- Work instructions -
All records are to be printed exactly as they appear.

- Entries shown -

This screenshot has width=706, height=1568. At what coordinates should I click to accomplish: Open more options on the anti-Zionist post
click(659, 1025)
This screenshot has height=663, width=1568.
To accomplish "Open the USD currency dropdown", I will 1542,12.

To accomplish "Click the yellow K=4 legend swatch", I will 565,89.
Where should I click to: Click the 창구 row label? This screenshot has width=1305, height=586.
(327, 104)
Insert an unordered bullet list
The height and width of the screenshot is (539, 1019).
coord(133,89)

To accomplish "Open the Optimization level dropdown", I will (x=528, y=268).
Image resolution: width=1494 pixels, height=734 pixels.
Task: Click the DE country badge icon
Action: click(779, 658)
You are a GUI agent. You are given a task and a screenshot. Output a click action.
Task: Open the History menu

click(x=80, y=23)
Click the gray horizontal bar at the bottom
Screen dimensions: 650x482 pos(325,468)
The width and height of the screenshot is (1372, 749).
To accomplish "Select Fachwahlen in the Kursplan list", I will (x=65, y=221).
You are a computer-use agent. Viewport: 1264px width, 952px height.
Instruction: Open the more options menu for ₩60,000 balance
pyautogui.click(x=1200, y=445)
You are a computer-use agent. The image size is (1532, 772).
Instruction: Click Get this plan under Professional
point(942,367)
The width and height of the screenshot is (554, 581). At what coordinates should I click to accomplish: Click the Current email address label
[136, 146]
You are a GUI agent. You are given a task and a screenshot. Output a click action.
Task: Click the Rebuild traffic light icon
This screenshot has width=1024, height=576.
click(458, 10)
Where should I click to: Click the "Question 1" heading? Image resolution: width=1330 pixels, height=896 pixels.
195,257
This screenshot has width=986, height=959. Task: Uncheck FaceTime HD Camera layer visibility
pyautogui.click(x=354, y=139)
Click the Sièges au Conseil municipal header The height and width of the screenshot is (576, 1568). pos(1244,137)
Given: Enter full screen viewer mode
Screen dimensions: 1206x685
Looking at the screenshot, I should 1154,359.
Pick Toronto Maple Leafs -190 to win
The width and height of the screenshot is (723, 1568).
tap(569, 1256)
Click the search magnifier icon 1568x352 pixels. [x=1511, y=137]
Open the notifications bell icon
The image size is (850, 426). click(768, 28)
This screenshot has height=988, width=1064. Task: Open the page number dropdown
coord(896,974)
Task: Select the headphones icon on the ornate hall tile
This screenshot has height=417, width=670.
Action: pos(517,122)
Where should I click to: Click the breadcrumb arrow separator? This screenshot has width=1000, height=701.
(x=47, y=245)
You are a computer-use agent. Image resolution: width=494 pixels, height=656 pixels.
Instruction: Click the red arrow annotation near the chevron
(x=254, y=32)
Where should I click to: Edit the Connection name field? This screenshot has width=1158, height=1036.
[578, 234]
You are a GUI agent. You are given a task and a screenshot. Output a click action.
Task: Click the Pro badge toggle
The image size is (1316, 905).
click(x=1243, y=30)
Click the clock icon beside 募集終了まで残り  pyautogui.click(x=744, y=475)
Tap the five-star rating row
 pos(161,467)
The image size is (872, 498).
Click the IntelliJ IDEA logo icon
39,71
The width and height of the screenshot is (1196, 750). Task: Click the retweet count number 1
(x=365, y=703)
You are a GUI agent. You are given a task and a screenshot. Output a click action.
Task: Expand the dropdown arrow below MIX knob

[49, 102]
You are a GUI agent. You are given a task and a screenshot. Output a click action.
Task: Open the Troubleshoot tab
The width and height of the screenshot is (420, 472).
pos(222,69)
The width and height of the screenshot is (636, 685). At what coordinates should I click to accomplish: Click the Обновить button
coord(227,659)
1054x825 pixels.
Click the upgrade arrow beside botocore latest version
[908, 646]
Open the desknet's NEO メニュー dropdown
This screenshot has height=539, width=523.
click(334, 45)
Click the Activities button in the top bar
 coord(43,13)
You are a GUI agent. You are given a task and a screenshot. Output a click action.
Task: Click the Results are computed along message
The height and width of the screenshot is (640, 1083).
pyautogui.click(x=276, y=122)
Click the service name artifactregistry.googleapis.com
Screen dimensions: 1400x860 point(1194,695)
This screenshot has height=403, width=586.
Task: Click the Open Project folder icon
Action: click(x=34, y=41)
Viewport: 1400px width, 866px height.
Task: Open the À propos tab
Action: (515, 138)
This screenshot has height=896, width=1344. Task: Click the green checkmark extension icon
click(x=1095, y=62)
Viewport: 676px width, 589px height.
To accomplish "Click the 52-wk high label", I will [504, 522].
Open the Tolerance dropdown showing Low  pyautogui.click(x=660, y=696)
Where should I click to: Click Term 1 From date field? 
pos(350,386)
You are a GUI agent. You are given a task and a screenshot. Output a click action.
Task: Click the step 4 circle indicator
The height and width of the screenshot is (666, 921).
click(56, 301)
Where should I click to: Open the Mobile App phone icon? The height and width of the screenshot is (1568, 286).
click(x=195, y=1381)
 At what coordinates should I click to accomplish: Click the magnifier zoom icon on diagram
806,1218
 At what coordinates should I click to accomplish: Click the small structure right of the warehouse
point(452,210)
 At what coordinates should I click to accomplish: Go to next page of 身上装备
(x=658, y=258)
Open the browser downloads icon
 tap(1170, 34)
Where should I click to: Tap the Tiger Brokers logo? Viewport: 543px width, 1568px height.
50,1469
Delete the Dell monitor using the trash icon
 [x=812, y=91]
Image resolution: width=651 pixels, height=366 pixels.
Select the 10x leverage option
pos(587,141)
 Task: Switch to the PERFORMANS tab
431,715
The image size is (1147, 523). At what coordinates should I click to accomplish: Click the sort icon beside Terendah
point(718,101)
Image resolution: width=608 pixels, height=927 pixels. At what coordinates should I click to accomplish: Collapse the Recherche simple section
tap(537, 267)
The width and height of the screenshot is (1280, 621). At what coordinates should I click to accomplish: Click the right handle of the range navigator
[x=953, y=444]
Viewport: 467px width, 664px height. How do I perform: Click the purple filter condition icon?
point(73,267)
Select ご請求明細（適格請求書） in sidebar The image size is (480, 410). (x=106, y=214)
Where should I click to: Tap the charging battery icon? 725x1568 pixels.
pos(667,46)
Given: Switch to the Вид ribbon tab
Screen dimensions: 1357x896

- Reply -
This screenshot has width=706, height=1568. At what coordinates should I click to accomplish: Open more options on the anti-Zionist post
click(659, 1025)
This screenshot has height=663, width=1568.
To accomplish "Open the USD currency dropdown", I will 1542,12.

To accomplish "Click the yellow K=4 legend swatch", I will 565,89.
Where should I click to: Click the 창구 row label? This screenshot has width=1305, height=586.
(327, 104)
Insert an unordered bullet list
The height and width of the screenshot is (539, 1019).
coord(133,89)

To accomplish "Open the Optimization level dropdown", I will (x=528, y=268).
Image resolution: width=1494 pixels, height=734 pixels.
Task: Click the DE country badge icon
Action: click(779, 658)
You are a GUI agent. You are given a task and a screenshot. Output a click action.
Task: Open the History menu

click(x=80, y=23)
Click the gray horizontal bar at the bottom
Screen dimensions: 650x482 pos(325,468)
The width and height of the screenshot is (1372, 749).
To accomplish "Select Fachwahlen in the Kursplan list", I will (x=65, y=221).
You are a computer-use agent. Viewport: 1264px width, 952px height.
Instruction: Open the more options menu for ₩60,000 balance
pyautogui.click(x=1200, y=445)
You are a computer-use agent. The image size is (1532, 772).
Instruction: Click Get this plan under Professional
point(942,367)
The width and height of the screenshot is (554, 581). At what coordinates should I click to accomplish: Click the Current email address label
[136, 146]
You are a GUI agent. You are given a task and a screenshot. Output a click action.
Task: Click the Rebuild traffic light icon
This screenshot has width=1024, height=576.
click(458, 10)
Where should I click to: Click the "Question 1" heading? Image resolution: width=1330 pixels, height=896 pixels.
195,257
This screenshot has width=986, height=959. Task: Uncheck FaceTime HD Camera layer visibility
pyautogui.click(x=354, y=139)
Click the Sièges au Conseil municipal header The height and width of the screenshot is (576, 1568). pos(1244,137)
Given: Enter full screen viewer mode
Screen dimensions: 1206x685
Looking at the screenshot, I should 1154,359.
Pick Toronto Maple Leafs -190 to win
The width and height of the screenshot is (723, 1568).
tap(569, 1256)
Click the search magnifier icon 1568x352 pixels. [x=1511, y=137]
Open the notifications bell icon
The image size is (850, 426). click(768, 28)
This screenshot has height=988, width=1064. Task: Open the page number dropdown
coord(896,974)
Task: Select the headphones icon on the ornate hall tile
This screenshot has height=417, width=670.
Action: pos(517,122)
Where should I click to: Click the breadcrumb arrow separator? This screenshot has width=1000, height=701.
(x=47, y=245)
You are a computer-use agent. Image resolution: width=494 pixels, height=656 pixels.
Instruction: Click the red arrow annotation near the chevron
(x=254, y=32)
Where should I click to: Edit the Connection name field? This screenshot has width=1158, height=1036.
[578, 234]
You are a GUI agent. You are given a task and a screenshot. Output a click action.
Task: Click the Pro badge toggle
The image size is (1316, 905).
click(x=1243, y=30)
Click the clock icon beside 募集終了まで残り  pyautogui.click(x=744, y=475)
Tap the five-star rating row
 pos(161,467)
The image size is (872, 498).
Click the IntelliJ IDEA logo icon
39,71
The width and height of the screenshot is (1196, 750). Task: Click the retweet count number 1
(x=365, y=703)
You are a GUI agent. You are given a task and a screenshot. Output a click action.
Task: Expand the dropdown arrow below MIX knob

[49, 102]
You are a GUI agent. You are given a task and a screenshot. Output a click action.
Task: Open the Troubleshoot tab
The width and height of the screenshot is (420, 472).
pos(222,69)
The width and height of the screenshot is (636, 685). At what coordinates should I click to accomplish: Click the Обновить button
coord(227,659)
1054x825 pixels.
Click the upgrade arrow beside botocore latest version
[908, 646]
Open the desknet's NEO メニュー dropdown
This screenshot has height=539, width=523.
click(334, 45)
Click the Activities button in the top bar
 coord(43,13)
You are a GUI agent. You are given a task and a screenshot. Output a click action.
Task: Click the Results are computed along message
The height and width of the screenshot is (640, 1083).
pyautogui.click(x=276, y=122)
Click the service name artifactregistry.googleapis.com
Screen dimensions: 1400x860 point(1194,695)
This screenshot has height=403, width=586.
Task: Click the Open Project folder icon
Action: click(x=34, y=41)
Viewport: 1400px width, 866px height.
Task: Open the À propos tab
Action: (515, 138)
This screenshot has height=896, width=1344. Task: Click the green checkmark extension icon
click(x=1095, y=62)
Viewport: 676px width, 589px height.
To accomplish "Click the 52-wk high label", I will [504, 522].
Open the Tolerance dropdown showing Low  pyautogui.click(x=660, y=696)
Where should I click to: Click Term 1 From date field? 
pos(350,386)
You are a GUI agent. You are given a task and a screenshot. Output a click action.
Task: Click the step 4 circle indicator
The height and width of the screenshot is (666, 921).
click(56, 301)
Where should I click to: Open the Mobile App phone icon? The height and width of the screenshot is (1568, 286).
click(x=195, y=1381)
 At what coordinates should I click to accomplish: Click the magnifier zoom icon on diagram
806,1218
 At what coordinates should I click to accomplish: Click the small structure right of the warehouse
point(452,210)
 At what coordinates should I click to accomplish: Go to next page of 身上装备
(x=658, y=258)
Open the browser downloads icon
 tap(1170, 34)
Where should I click to: Tap the Tiger Brokers logo? Viewport: 543px width, 1568px height.
50,1469
Delete the Dell monitor using the trash icon
 [x=812, y=91]
Image resolution: width=651 pixels, height=366 pixels.
Select the 10x leverage option
pos(587,141)
 Task: Switch to the PERFORMANS tab
431,715
The image size is (1147, 523). At what coordinates should I click to accomplish: Click the sort icon beside Terendah
point(718,101)
Image resolution: width=608 pixels, height=927 pixels. At what coordinates should I click to accomplish: Collapse the Recherche simple section
tap(537, 267)
The width and height of the screenshot is (1280, 621). At what coordinates should I click to accomplish: Click the right handle of the range navigator
[x=953, y=444]
Viewport: 467px width, 664px height. How do I perform: Click the purple filter condition icon?
point(73,267)
Select ご請求明細（適格請求書） in sidebar The image size is (480, 410). (x=106, y=214)
Where should I click to: Tap the charging battery icon? 725x1568 pixels.
pos(667,46)
Given: Switch to the Вид ribbon tab
Screen dimensions: 1357x896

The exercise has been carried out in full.